▶ _PROVIDED DATA_:

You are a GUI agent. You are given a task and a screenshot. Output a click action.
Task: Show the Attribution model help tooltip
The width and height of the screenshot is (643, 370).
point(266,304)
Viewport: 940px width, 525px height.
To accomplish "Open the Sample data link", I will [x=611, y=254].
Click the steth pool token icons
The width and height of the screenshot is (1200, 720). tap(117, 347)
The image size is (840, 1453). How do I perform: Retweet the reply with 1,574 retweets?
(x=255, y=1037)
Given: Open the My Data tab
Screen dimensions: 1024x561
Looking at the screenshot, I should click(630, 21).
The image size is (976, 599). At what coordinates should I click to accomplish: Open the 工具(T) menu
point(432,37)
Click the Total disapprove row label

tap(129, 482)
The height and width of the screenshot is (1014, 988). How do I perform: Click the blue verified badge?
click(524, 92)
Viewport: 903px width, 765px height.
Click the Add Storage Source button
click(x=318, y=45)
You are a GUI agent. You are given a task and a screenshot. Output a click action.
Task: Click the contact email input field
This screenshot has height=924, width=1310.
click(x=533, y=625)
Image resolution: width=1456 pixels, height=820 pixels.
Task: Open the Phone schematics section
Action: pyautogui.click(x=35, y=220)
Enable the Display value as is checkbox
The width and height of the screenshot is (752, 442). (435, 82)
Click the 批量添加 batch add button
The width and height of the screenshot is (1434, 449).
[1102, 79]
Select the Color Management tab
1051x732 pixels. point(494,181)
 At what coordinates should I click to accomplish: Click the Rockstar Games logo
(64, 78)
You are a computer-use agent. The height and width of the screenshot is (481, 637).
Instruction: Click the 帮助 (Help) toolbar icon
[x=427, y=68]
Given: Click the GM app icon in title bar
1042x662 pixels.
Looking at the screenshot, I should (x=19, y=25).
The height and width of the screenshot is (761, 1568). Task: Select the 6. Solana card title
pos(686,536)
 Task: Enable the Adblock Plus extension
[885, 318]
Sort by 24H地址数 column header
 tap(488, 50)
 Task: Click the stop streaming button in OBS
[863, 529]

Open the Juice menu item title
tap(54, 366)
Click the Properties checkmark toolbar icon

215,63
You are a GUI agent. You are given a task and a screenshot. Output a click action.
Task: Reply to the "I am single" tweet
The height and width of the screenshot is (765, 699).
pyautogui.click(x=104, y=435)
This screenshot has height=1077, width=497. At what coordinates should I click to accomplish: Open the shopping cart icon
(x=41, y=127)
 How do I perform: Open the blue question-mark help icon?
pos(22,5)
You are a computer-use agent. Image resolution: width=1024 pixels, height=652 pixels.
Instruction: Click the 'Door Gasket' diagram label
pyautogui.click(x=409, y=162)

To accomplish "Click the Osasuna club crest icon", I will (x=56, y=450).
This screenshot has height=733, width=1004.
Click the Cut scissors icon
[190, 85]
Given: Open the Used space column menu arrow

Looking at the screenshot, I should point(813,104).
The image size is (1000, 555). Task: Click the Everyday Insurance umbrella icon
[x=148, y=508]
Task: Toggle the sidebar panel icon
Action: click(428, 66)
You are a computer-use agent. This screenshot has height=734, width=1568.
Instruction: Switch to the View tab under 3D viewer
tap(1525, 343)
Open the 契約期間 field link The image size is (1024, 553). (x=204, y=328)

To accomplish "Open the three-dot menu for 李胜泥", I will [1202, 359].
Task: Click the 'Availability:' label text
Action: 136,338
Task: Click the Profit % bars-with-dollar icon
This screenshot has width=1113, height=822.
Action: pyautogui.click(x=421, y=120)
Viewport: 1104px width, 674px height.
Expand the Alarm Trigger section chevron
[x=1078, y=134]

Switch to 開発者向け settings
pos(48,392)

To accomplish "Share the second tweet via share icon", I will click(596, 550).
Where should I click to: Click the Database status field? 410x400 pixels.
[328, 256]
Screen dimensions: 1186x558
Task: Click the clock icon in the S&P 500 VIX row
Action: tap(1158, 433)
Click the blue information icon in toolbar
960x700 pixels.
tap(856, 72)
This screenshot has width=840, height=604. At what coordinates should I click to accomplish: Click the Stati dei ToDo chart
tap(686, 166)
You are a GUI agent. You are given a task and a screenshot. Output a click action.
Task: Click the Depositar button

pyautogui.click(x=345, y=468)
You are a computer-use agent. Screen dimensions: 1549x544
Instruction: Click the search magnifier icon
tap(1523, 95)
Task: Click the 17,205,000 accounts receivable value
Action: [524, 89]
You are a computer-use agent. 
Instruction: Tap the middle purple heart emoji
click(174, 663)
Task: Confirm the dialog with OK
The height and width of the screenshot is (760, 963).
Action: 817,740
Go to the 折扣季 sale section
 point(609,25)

▶ _TASK INSTRUCTIONS_: Extract every line above exactly as it stands.

▶ _RESULT_:
You are a GUI agent. You are given a task and a screenshot. Output a click action.
Task: Show the Attribution model help tooltip
The width and height of the screenshot is (643, 370).
point(266,304)
Viewport: 940px width, 525px height.
To accomplish "Open the Sample data link", I will [x=611, y=254].
Click the steth pool token icons
The width and height of the screenshot is (1200, 720). tap(117, 347)
The image size is (840, 1453). How do I perform: Retweet the reply with 1,574 retweets?
(x=255, y=1037)
Given: Open the My Data tab
Screen dimensions: 1024x561
Looking at the screenshot, I should click(630, 21).
The image size is (976, 599). At what coordinates should I click to accomplish: Open the 工具(T) menu
point(432,37)
Click the Total disapprove row label

tap(129, 482)
The height and width of the screenshot is (1014, 988). How do I perform: Click the blue verified badge?
click(524, 92)
Viewport: 903px width, 765px height.
Click the Add Storage Source button
click(x=318, y=45)
You are a GUI agent. You are given a task and a screenshot. Output a click action.
Task: Click the contact email input field
This screenshot has height=924, width=1310.
click(x=533, y=625)
Image resolution: width=1456 pixels, height=820 pixels.
Task: Open the Phone schematics section
Action: pyautogui.click(x=35, y=220)
Enable the Display value as is checkbox
The width and height of the screenshot is (752, 442). (435, 82)
Click the 批量添加 batch add button
The width and height of the screenshot is (1434, 449).
[1102, 79]
Select the Color Management tab
1051x732 pixels. point(494,181)
 At what coordinates should I click to accomplish: Click the Rockstar Games logo
(64, 78)
You are a computer-use agent. The height and width of the screenshot is (481, 637).
Instruction: Click the 帮助 (Help) toolbar icon
[x=427, y=68]
Given: Click the GM app icon in title bar
1042x662 pixels.
Looking at the screenshot, I should (x=19, y=25).
The height and width of the screenshot is (761, 1568). Task: Select the 6. Solana card title
pos(686,536)
 Task: Enable the Adblock Plus extension
[885, 318]
Sort by 24H地址数 column header
 tap(488, 50)
 Task: Click the stop streaming button in OBS
[863, 529]

Open the Juice menu item title
tap(54, 366)
Click the Properties checkmark toolbar icon

215,63
You are a GUI agent. You are given a task and a screenshot. Output a click action.
Task: Reply to the "I am single" tweet
The height and width of the screenshot is (765, 699).
pyautogui.click(x=104, y=435)
This screenshot has height=1077, width=497. At what coordinates should I click to accomplish: Open the shopping cart icon
(x=41, y=127)
 How do I perform: Open the blue question-mark help icon?
pos(22,5)
You are a computer-use agent. Image resolution: width=1024 pixels, height=652 pixels.
Instruction: Click the 'Door Gasket' diagram label
pyautogui.click(x=409, y=162)

To accomplish "Click the Osasuna club crest icon", I will (x=56, y=450).
This screenshot has height=733, width=1004.
Click the Cut scissors icon
[190, 85]
Given: Open the Used space column menu arrow

Looking at the screenshot, I should point(813,104).
The image size is (1000, 555). Task: Click the Everyday Insurance umbrella icon
[x=148, y=508]
Task: Toggle the sidebar panel icon
Action: click(428, 66)
You are a computer-use agent. This screenshot has height=734, width=1568.
Instruction: Switch to the View tab under 3D viewer
tap(1525, 343)
Open the 契約期間 field link The image size is (1024, 553). (x=204, y=328)

To accomplish "Open the three-dot menu for 李胜泥", I will [1202, 359].
Task: Click the 'Availability:' label text
Action: 136,338
Task: Click the Profit % bars-with-dollar icon
This screenshot has width=1113, height=822.
Action: pyautogui.click(x=421, y=120)
Viewport: 1104px width, 674px height.
Expand the Alarm Trigger section chevron
[x=1078, y=134]

Switch to 開発者向け settings
pos(48,392)

To accomplish "Share the second tweet via share icon", I will click(596, 550).
Where should I click to: Click the Database status field? 410x400 pixels.
[328, 256]
Screen dimensions: 1186x558
Task: Click the clock icon in the S&P 500 VIX row
Action: tap(1158, 433)
Click the blue information icon in toolbar
960x700 pixels.
tap(856, 72)
This screenshot has width=840, height=604. At what coordinates should I click to accomplish: Click the Stati dei ToDo chart
tap(686, 166)
You are a GUI agent. You are given a task and a screenshot. Output a click action.
Task: Click the Depositar button

pyautogui.click(x=345, y=468)
You are a computer-use agent. Screen dimensions: 1549x544
Instruction: Click the search magnifier icon
tap(1523, 95)
Task: Click the 17,205,000 accounts receivable value
Action: [524, 89]
You are a computer-use agent. 
Instruction: Tap the middle purple heart emoji
click(174, 663)
Task: Confirm the dialog with OK
The height and width of the screenshot is (760, 963).
Action: 817,740
Go to the 折扣季 sale section
 point(609,25)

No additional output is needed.